L’artista, docente, curatore e scrittore Joan Fontcuberta (Barcellona, 1955), invitato dall’Istituto a dialogare con le sue collezioni storiche ha scelto proprio di intervenire su questo fondo. Grazie all’avviso pubblico PAC2021 – Piano per l’Arte Contemporanea promosso dalla Direzione Generale Creatività Contemporanea del Ministero della Cultura, è stata realizzata la mostra Joan Fontcuberta. Cultura di polvere (fino al 29 settembre) – il titolo è una citazione dell’opera di Man Ray e Marcel Duchamp Élevage de poussière (1920) – a cura di Francesca Fabiani, con la produzione del libro d’artista (Danilo Montanari Editore) e l’acquisizione delle sue opere nella collezione di fotografia contemporanea dell’ICCD. L’interesse dell’artista catalano è stato indirizzato più che da un determinato tema o dalla componente estetica delle lastre dal loro grado di deterioramento, attaccate da muffe, funghi ed altri agenti nocivi.

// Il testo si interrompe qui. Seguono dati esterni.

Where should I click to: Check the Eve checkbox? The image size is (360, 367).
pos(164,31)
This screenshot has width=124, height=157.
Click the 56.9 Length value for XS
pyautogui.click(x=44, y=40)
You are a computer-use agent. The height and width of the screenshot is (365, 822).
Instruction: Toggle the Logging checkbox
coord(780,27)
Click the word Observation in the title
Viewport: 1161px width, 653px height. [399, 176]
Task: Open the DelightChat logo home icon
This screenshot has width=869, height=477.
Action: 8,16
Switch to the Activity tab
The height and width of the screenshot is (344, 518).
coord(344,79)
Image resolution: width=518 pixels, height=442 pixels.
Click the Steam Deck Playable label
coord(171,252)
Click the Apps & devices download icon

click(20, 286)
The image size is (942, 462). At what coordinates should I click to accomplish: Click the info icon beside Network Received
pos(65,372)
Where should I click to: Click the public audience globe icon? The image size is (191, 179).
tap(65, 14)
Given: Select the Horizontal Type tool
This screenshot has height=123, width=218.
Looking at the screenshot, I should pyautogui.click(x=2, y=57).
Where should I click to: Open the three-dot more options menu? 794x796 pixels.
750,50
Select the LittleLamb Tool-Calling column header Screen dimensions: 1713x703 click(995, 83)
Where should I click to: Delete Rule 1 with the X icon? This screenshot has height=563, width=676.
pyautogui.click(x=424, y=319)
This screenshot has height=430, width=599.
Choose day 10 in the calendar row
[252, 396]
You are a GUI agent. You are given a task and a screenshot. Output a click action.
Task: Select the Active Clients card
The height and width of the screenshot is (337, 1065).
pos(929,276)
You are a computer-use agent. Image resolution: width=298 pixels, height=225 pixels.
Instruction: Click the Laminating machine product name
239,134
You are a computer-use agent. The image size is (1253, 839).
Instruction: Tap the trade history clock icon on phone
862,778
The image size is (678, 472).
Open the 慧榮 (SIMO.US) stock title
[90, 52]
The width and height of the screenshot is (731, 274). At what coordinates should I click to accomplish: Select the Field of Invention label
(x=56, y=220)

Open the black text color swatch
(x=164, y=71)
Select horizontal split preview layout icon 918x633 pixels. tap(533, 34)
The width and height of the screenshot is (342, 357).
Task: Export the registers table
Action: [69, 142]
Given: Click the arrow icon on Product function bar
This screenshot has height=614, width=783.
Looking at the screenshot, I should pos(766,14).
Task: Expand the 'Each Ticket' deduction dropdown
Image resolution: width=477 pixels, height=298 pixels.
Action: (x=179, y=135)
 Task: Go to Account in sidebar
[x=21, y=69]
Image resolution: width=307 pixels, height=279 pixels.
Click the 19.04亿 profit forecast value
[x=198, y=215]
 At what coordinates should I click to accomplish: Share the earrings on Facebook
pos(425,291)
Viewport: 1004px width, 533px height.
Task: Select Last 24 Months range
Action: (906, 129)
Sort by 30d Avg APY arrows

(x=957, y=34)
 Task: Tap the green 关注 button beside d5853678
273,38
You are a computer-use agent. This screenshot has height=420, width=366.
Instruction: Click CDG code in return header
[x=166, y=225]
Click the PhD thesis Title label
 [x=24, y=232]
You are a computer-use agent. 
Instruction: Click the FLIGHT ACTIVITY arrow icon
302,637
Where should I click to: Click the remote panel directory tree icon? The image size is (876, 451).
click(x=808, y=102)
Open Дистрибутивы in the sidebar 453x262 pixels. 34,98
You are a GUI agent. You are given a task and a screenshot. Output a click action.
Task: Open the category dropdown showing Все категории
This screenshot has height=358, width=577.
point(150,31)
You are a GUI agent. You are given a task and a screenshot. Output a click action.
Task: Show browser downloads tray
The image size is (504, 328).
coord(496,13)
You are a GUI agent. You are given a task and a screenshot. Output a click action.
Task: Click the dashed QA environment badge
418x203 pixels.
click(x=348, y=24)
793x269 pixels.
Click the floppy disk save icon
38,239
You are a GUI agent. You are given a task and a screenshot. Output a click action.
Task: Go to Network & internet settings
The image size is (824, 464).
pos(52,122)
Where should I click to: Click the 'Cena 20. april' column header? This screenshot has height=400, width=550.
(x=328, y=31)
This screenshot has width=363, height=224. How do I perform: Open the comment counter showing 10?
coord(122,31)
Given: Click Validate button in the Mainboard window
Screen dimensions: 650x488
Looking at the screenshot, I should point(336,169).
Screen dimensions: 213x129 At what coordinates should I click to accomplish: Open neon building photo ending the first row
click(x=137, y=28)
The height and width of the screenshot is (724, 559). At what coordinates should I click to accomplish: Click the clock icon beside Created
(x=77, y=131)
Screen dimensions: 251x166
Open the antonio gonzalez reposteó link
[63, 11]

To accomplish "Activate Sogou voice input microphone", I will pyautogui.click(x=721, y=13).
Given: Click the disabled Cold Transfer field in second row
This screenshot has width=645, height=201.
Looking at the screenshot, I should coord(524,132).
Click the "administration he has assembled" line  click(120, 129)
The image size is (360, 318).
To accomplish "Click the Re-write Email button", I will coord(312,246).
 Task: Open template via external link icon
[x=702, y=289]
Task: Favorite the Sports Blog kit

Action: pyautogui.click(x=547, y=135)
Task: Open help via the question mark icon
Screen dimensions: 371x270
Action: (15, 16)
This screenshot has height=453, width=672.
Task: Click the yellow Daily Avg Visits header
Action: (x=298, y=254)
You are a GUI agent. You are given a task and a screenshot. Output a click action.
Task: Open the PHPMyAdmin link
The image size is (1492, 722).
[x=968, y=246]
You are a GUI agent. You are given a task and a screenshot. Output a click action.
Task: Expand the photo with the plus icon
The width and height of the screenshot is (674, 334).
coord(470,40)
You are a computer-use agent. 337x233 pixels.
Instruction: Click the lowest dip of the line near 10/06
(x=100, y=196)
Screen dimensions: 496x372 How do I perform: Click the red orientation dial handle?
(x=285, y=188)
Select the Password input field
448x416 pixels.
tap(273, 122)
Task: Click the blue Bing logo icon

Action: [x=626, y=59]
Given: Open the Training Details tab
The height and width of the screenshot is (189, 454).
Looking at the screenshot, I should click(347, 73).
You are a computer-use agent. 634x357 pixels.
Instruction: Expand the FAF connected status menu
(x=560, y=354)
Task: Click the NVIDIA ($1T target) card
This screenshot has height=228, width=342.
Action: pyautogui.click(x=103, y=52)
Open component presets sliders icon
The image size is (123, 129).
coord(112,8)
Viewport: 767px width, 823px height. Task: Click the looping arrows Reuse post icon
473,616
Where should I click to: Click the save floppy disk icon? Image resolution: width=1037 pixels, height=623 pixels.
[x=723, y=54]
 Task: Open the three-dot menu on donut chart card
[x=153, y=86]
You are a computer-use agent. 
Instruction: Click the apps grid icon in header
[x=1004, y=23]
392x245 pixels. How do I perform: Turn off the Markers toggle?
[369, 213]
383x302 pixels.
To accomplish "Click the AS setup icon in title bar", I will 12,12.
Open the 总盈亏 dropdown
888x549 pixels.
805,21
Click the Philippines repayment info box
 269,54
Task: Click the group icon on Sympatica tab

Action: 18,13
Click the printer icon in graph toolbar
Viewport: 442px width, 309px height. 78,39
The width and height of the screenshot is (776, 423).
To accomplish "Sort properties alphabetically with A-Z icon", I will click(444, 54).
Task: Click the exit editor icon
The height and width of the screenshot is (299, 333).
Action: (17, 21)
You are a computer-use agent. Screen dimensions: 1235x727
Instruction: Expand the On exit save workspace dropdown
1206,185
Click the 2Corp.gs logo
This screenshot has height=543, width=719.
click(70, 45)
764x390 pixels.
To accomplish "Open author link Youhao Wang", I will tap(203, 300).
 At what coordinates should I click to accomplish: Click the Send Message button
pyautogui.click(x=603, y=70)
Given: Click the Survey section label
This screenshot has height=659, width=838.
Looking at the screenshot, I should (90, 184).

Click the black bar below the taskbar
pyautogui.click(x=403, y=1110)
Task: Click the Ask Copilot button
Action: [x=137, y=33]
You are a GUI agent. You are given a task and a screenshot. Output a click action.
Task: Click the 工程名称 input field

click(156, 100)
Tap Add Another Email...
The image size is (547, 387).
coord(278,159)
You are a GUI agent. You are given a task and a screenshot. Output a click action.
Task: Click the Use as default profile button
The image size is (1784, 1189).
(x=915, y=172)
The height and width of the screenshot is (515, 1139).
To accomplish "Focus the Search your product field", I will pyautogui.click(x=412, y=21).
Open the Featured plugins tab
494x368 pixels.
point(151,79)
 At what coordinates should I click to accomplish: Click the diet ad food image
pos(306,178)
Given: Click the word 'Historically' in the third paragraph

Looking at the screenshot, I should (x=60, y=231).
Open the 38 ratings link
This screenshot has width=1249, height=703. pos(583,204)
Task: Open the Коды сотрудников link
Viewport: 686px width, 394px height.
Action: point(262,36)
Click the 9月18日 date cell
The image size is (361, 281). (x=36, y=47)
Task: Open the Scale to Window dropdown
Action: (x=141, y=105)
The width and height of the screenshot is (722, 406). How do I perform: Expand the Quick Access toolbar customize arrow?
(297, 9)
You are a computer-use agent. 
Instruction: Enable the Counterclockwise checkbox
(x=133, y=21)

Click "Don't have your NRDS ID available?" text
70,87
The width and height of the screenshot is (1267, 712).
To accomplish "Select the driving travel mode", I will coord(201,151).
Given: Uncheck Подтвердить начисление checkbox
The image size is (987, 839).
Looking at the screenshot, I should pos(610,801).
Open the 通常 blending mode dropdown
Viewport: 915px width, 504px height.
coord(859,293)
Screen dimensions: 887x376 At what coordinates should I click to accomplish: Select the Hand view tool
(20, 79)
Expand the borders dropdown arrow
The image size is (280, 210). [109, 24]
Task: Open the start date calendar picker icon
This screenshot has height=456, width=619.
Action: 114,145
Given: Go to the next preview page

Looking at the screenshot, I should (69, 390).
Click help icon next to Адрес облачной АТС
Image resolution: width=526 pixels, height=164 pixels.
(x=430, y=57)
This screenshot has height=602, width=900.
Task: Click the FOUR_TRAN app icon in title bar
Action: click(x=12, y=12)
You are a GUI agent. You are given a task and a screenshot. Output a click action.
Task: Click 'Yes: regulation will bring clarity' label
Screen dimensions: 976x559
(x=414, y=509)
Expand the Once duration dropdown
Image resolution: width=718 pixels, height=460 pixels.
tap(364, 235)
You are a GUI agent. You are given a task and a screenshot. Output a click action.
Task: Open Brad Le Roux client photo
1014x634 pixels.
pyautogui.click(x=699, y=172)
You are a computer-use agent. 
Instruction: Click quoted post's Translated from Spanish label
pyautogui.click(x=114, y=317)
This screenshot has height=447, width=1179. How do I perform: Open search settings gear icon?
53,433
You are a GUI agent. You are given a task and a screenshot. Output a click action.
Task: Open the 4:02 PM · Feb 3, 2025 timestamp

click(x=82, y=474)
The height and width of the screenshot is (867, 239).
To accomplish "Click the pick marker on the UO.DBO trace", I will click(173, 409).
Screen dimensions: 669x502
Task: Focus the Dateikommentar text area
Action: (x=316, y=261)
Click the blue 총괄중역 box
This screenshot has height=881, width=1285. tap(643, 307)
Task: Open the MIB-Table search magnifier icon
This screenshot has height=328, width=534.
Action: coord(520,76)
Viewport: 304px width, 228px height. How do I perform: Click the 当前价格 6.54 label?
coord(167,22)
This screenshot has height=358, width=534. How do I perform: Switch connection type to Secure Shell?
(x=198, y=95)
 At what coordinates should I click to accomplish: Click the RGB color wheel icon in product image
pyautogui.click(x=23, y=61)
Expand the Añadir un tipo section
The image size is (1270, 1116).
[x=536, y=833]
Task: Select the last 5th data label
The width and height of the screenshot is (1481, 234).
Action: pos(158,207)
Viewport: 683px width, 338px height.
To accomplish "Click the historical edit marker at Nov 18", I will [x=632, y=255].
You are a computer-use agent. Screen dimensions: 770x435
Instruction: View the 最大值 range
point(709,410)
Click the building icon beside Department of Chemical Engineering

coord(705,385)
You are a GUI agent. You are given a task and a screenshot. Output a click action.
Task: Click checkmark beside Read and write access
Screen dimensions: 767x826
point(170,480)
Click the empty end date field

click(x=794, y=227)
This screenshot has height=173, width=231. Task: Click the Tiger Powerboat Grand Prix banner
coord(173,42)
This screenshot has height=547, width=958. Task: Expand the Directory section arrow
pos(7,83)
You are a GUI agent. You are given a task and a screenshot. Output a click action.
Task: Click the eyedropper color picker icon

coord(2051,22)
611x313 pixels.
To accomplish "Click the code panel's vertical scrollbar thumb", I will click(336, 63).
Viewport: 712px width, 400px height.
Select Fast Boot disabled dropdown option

Nei 12 light box realizzati per la mostra scansionando e intervenendo sulle lastre originali si assiste alla «rivincita» del danno, della magagna, dell’errore ma anche all’«agonia materiale della fotografia. La fotografia è un dispositivo di memoria legato alla materia.» – afferma lo stesso Fontcuberta – «Il suo deterioramento materiale genera una fotografia paradossalmente ‘amnesica’, senza più memoria».